Srinivasan isn’t alone in being bullish on the company. Billionaire Ray Dalio’s Bridgewater Associates, one of the largest hedge funds in the world, owned about 420,000 shares of the stock at the end of June of this year, up from a very small position at the beginning of the second quarter (see more investment activity at Bridgewater). However, as of that filing Bridgewater only had about $19 million invested in AGCO. The only fund in our database of 13F filings which owned over $20 million worth of stock in the $4.3 billion market cap company was First Pacific Advisors, managed by Robert Rodriguez and Steven Romick; it owned about 990,000 shares, a 46% increase from the beginning of April.

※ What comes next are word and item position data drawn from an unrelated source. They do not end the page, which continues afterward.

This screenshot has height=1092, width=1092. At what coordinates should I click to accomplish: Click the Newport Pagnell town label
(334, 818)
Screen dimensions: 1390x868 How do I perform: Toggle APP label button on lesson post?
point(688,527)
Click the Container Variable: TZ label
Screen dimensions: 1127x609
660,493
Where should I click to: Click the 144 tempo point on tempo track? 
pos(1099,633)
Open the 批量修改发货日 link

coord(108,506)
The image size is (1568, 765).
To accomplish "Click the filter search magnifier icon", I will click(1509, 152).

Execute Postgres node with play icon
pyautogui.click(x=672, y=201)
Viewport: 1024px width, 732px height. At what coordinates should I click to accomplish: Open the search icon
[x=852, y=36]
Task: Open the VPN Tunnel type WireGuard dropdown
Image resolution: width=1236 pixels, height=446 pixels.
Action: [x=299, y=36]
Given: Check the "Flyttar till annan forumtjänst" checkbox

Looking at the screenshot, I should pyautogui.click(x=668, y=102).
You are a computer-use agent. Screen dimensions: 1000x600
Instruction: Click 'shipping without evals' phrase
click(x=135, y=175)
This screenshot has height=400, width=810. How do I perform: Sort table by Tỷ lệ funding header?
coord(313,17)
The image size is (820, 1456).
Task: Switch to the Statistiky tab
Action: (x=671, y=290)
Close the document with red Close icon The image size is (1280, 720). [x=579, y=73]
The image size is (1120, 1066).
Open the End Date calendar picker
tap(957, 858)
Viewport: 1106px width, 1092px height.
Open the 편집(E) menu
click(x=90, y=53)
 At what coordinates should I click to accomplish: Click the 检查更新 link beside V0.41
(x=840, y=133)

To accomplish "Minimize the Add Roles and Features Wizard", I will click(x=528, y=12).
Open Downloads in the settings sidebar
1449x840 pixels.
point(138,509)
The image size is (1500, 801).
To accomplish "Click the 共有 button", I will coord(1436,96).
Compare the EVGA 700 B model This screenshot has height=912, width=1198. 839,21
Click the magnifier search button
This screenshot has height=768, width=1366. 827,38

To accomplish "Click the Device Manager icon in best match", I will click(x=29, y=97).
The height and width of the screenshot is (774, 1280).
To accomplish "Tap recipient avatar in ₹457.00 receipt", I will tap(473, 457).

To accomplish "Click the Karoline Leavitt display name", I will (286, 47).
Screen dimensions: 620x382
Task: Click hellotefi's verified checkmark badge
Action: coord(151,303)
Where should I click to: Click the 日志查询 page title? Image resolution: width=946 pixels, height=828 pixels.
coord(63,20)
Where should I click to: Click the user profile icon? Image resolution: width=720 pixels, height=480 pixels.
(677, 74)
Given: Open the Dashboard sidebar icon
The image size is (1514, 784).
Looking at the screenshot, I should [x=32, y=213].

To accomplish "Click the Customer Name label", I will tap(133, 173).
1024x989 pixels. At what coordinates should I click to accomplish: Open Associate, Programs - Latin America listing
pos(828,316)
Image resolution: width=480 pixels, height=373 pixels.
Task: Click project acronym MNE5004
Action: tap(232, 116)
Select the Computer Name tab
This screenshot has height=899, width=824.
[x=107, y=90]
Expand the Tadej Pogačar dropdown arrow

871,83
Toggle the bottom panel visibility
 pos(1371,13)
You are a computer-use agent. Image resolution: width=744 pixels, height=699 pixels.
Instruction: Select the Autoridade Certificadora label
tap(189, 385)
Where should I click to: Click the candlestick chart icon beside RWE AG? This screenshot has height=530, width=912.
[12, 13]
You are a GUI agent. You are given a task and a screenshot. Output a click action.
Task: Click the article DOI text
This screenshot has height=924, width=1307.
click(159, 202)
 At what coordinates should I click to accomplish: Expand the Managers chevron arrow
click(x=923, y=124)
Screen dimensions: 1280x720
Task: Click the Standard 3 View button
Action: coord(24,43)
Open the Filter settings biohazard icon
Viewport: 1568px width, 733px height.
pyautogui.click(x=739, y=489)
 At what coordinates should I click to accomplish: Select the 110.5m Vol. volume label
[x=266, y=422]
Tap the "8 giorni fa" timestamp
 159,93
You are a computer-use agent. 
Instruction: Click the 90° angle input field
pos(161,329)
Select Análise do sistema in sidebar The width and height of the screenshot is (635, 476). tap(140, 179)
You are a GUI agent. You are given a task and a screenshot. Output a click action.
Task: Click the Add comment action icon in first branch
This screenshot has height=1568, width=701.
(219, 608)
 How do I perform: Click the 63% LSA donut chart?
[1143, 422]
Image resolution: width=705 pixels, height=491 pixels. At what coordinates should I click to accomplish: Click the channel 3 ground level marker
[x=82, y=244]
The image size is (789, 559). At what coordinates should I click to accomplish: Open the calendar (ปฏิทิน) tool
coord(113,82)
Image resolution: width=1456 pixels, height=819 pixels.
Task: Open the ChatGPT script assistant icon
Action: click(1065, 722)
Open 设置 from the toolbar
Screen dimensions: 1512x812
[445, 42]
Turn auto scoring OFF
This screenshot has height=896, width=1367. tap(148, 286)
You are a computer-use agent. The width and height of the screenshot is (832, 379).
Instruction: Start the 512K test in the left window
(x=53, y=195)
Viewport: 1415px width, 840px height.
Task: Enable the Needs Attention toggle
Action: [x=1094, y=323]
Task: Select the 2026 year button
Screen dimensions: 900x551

In the second quarter, AGCO Corporation increased its sales by 14% compared to the same period a year earlier. These results drove an increase of about 50% in net income, leading the company to report $2.08 in earnings per share versus $1.38 a year ago. The first quarter was even stronger, and so over the first half of 2012 sales rose 19% and net income grew more than 50%. It is possible that some of these gains were due to mild winter weather in the U.S. that pushed demand for farm equipment earlier in the year (North American operations primarily drove revenue gains, with sales in the region rising 72% in the first half of the year compared to the first half of 2011). However, even now North America is only responsible for about a quarter of the company’s business and its leading market, EMEA, also saw growth in its revenue and operating income.
Based on its historical results and Wall Street expectations, AGCO Corporation is a great value. The trailing P/E multiple is only 6, and though the sell-side expects a stagnant business next year, moderate earnings growth over the next several years implies a five-year PEG ratio of 0.6. On a macro level many investors are starting to look at natural resources, including farm products, as good investments as a growing world population bumps up against resource constraints. It is likely that farm equipment manufacturers such as AGCO and Deere & Company (NYSE:DE) would capitalize on this trend as well.
AGCO should be compared to manufacturers and retailers of farm equipment, including Deere, CNH Global NV (NYSE:CNH), and Tractor Supply Company (NASDAQ:TSCO). Deere and CNH, the manufacturers, trade at similarly low earnings multiples to AGCO’s: their trailing multiples are 11 and 10, respectively. With their market capitalizations coming in at $31 and $10 billion against AGCO’s $4 billion, they likely deserve slightly higher multiples on historical earnings assuming that their growth outlooks are similar. CNH’s growth has been quite rapid recently- 20% revenue growth and 77% earnings growth last quarter compared to the same period in the previous year- and Deere’s has been slow but steady at about 10% for both figures. They both trade at 9 times forward earnings estimates, again higher than AGCO. Tractor Supply is priced much more for growth, at a trailing P/E of 28 and a forward P/E of 23, and we think the manufacturers are better buys. Fertilizer provider Potash Corp of Saskatchewan, Inc. (NYSE:POT) would be another way to invest in growth in agriculture; it actually saw a drop in earnings last quarter compared to the same period in 2011 and carries a trailing P/E of 15. Again, the manufacturers seem to be better values. Given the similar valuations we might prefer taking market leader Deere at the slightly higher earnings multiple and picking up a moderate dividend yield of 2.4% in the bargain.